Lidl vient d’être condamné à verser 43 millions d’euros à Intermarché pour pratiques commerciales trompeuses. Cette décision de la cour d’appel de Paris révèle une stratégie publicitaire qui a duré plusieurs années et implique des centaines de spots télévisés. Ce que révèle cette affaire sur les coulisses de la grande distribution pourrait surprendre plus d’un consommateur. Comment une simple mention « en bas à droite de l’écran » peut-elle coûter si cher à une enseigne ?

Lidl Dans Le Viseur : Quand Les Promos Télé Cachent La Réalité Des Rayons
43 millions d’euros. C’est le prix que Lidl devra payer pour avoir joué avec la confiance de ses clients. La cour d’appel de Paris vient de condamner le géant allemand à verser cette somme record à Intermarché pour pratiques commerciales trompeuses.
L’affaire remonte à plusieurs années de publicités télé douteuses. Entre 2017 et 2023, Lidl a diffusé pas moins de 374 spots publicitaires vantant des produits à prix cassés. Le hic ? Ces produits n’étaient pas forcément disponibles dans tous les magasins, et encore moins pendant les quinze semaines promises.
Imaginez : vous voyez une pub alléchante pour un produit à prix mini chez Lidl. Vous vous déplacez, et surprise… rayons vides. Cette déception, vécue par des milliers de consommateurs, constitue selon la justice des « agissements de concurrence déloyale ».
La cour d’appel a été claire : Lidl est « responsable de pratiques commerciales trompeuses » pour avoir présenté des promotions sans garantir leur disponibilité dans l’ensemble de ses magasins. Une technique publicitaire qui fausse la concurrence et trompe le consommateur.
Cette condamnation marque un tournant dans la guerre que se livrent les enseignes de distribution. Quand la publicité devient arme de guerre commerciale, c’est finalement le portefeuille des consommateurs qui trinque.

==*==

Poursuivez l'article sur la condamnation de Lidl en reprenant juste après sa dernière phrase.

#### [LIGNES DE DONNÉES]
==*==

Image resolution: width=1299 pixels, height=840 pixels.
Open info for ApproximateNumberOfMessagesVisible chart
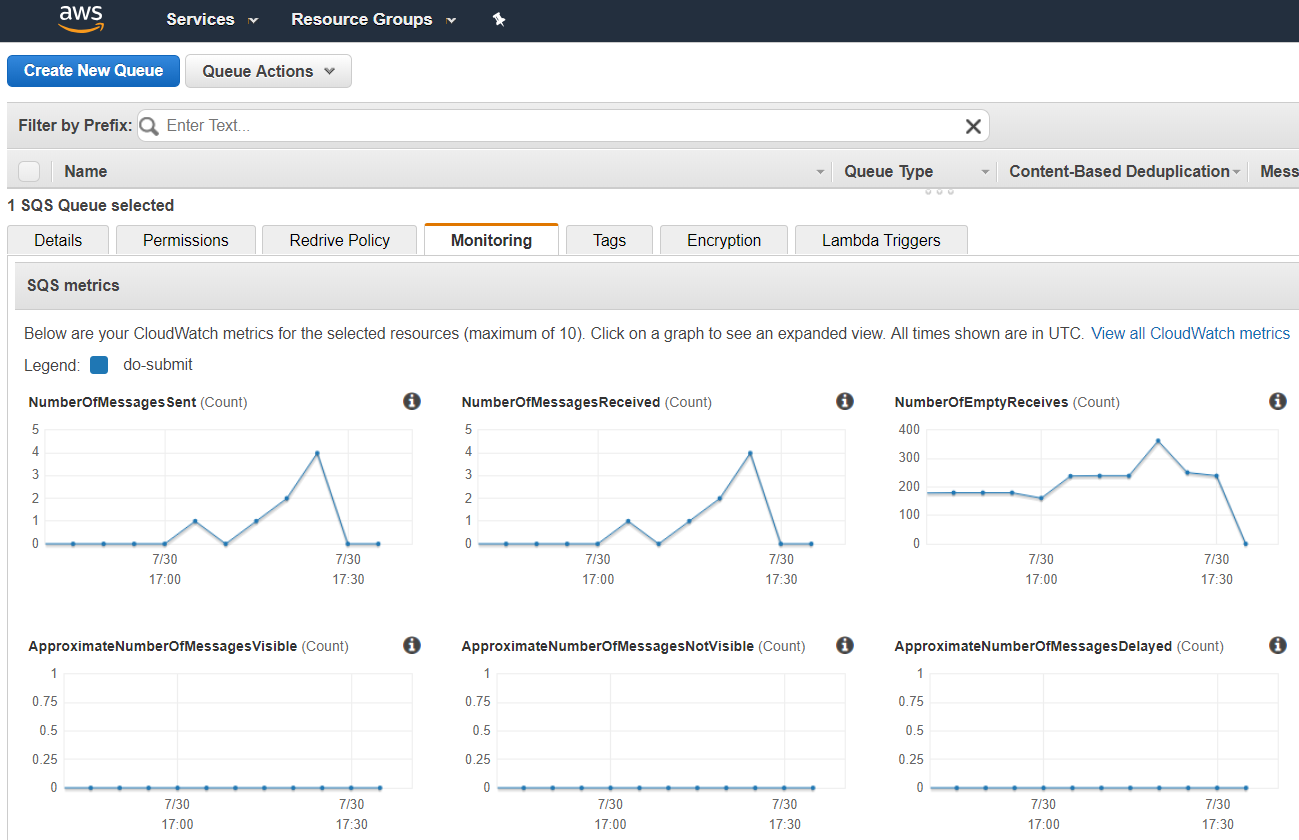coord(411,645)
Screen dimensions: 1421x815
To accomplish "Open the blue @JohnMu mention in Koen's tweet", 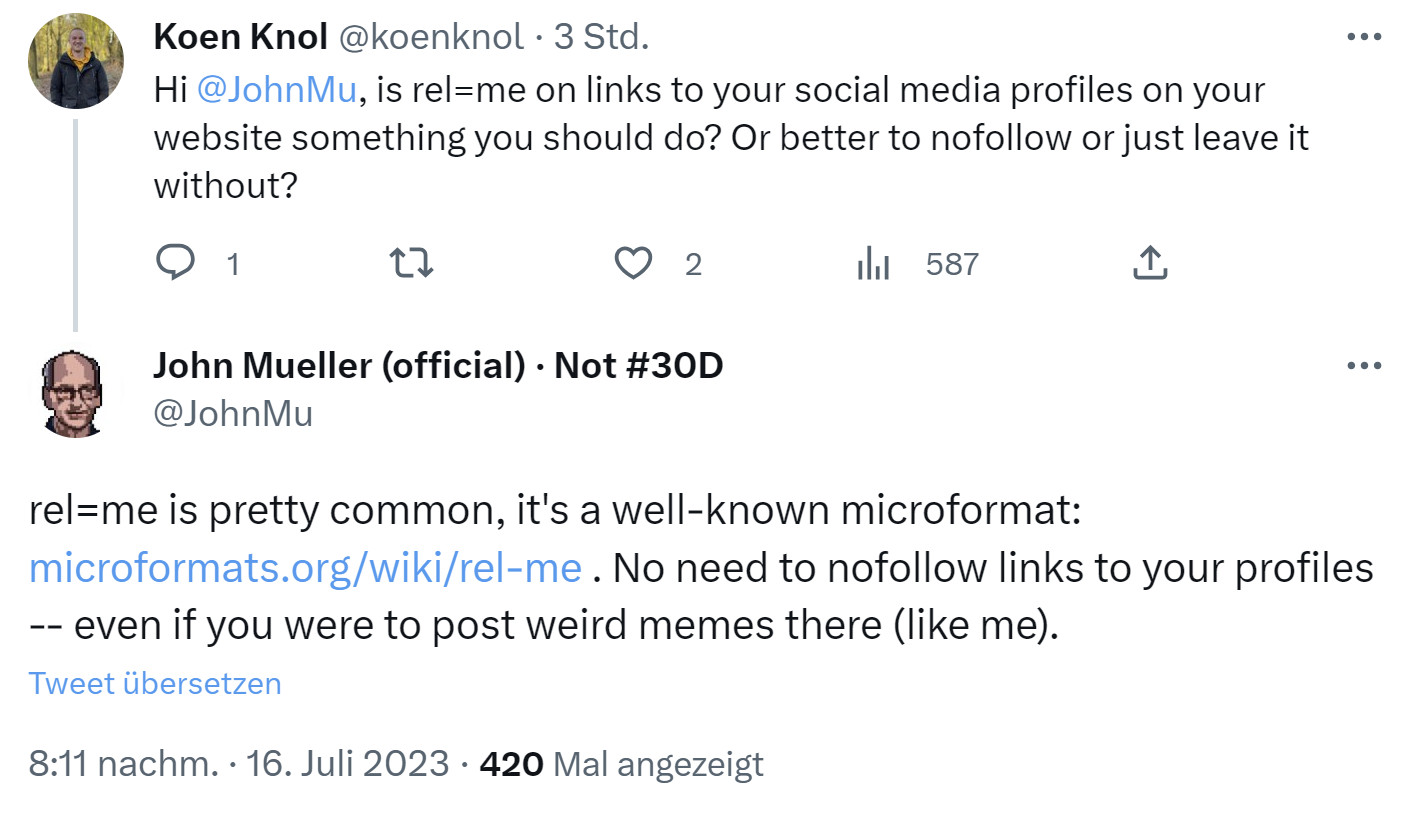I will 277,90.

==*==

#### [RÉPONSE ATTENDUE]
Le Piège Des Petites Lignes : Comment Lidl A Trompé Ses Clients
Mais comment Lidl s’y prenait-il concrètement pour tromper ses clients ? La réponse tient en quelques secondes à peine visibles à l’écran.
À la fin de chaque spot publicitaire, une mention discrète apparaissait : « Supermarchés concernés sur Lidl.fr ». Le problème ? Cette information cruciale était quasi invisible. Quelques secondes d’affichage, des caractères minuscules, tout en bas à droite de l’écran. Autant dire que personne ne la remarquait.
C’est comme si on vous vendait une voiture en murmurant que les roues sont en option. La cour d’appel a été cinglante : cette mention est « susceptible de passer inaperçue aux yeux du consommateur ou à tout le moins d’être mal comprise ».
Lidl a bien tenté d’améliorer le système en 2021 en ajoutant une mention vocale. Trop peu, trop tard. Les juges ont estimé que l’enseigne « avait conscience qu’elle ne garantissait pas la disponibilité des produits pour une durée suffisante dans l’ensemble des magasins ».
Cette technique publicitaire relève du grand classique de la manipulation commerciale : promettre beaucoup en gros, nuancer en très petit. Sauf que désormais, cette stratégie coûte 43 millions d’euros à l’enseigne allemande.
Les consommateurs ont enfin obtenu gain de cause face à ces pratiques déloyales qui transforment les courses en chasse au trésor décevante.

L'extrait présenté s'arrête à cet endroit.